EXERCISE MATERIALS:

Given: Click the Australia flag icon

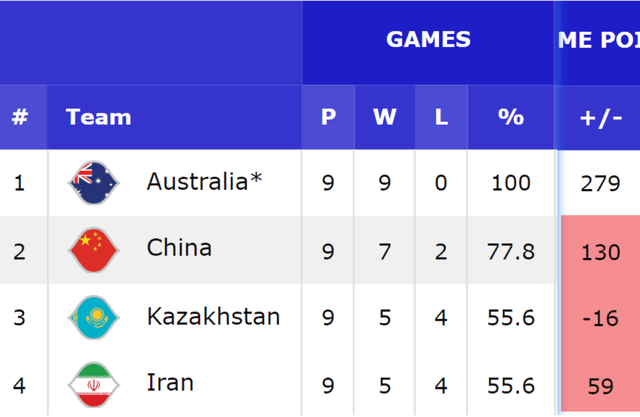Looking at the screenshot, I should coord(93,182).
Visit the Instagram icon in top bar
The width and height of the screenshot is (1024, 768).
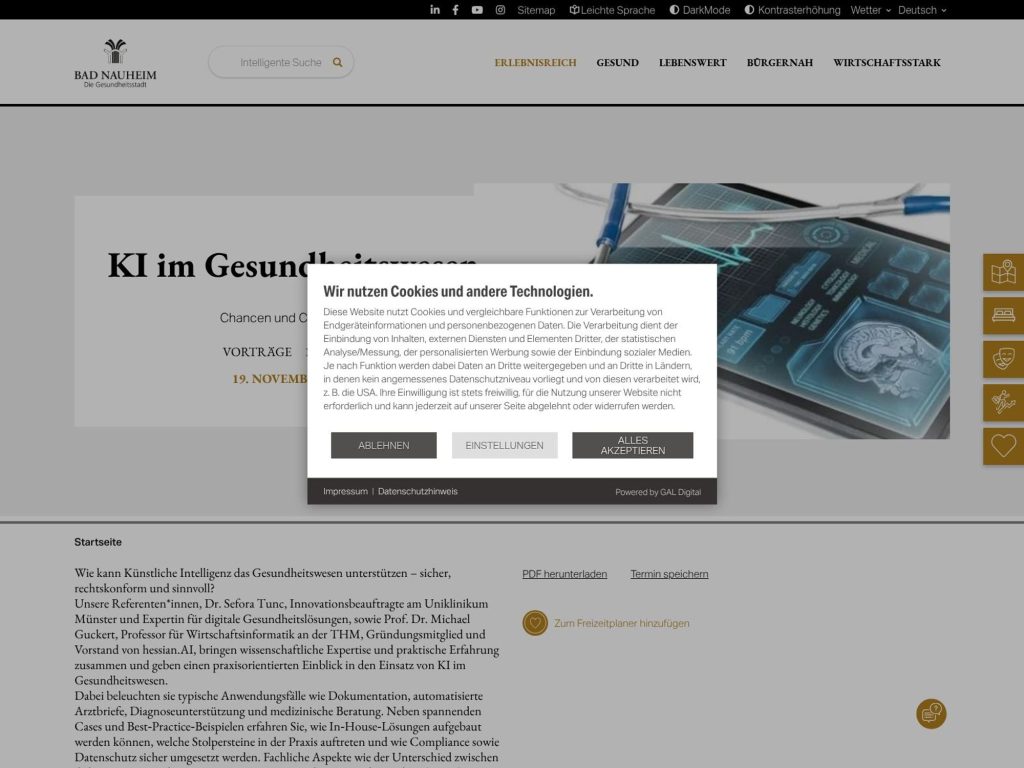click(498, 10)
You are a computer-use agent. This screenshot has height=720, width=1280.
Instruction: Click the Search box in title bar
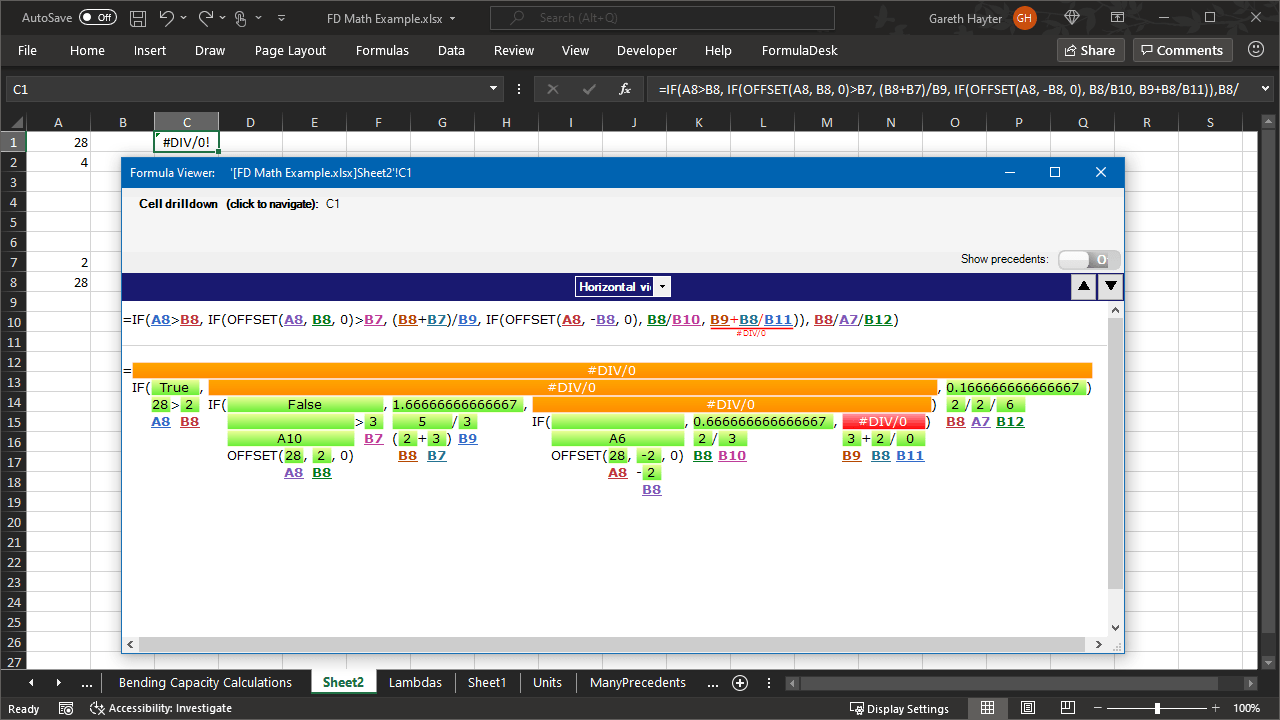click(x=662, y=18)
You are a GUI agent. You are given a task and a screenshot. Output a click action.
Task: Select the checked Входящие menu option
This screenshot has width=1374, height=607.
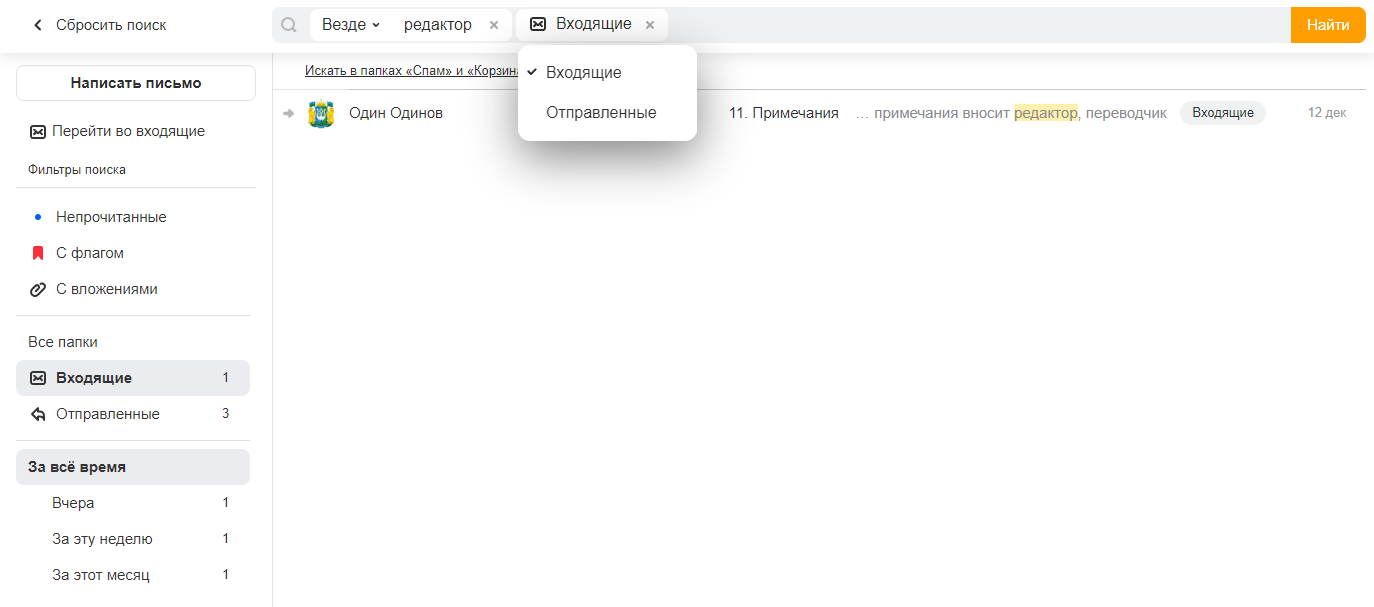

WHAT THE TASK REQUIRES: Find the line that contains "You are a computer-use" and repeat it, along with every line after it to the end of the data, exactly; drop the pictures.

TASK SOLUTION:
You are a computer-use agent. This screenshot has height=720, width=1280.
Instruction: Click the Search box in title bar
click(x=662, y=18)
You are a GUI agent. You are given a task and a screenshot. Output a click action.
Task: Select the checked Входящие menu option
This screenshot has width=1374, height=607.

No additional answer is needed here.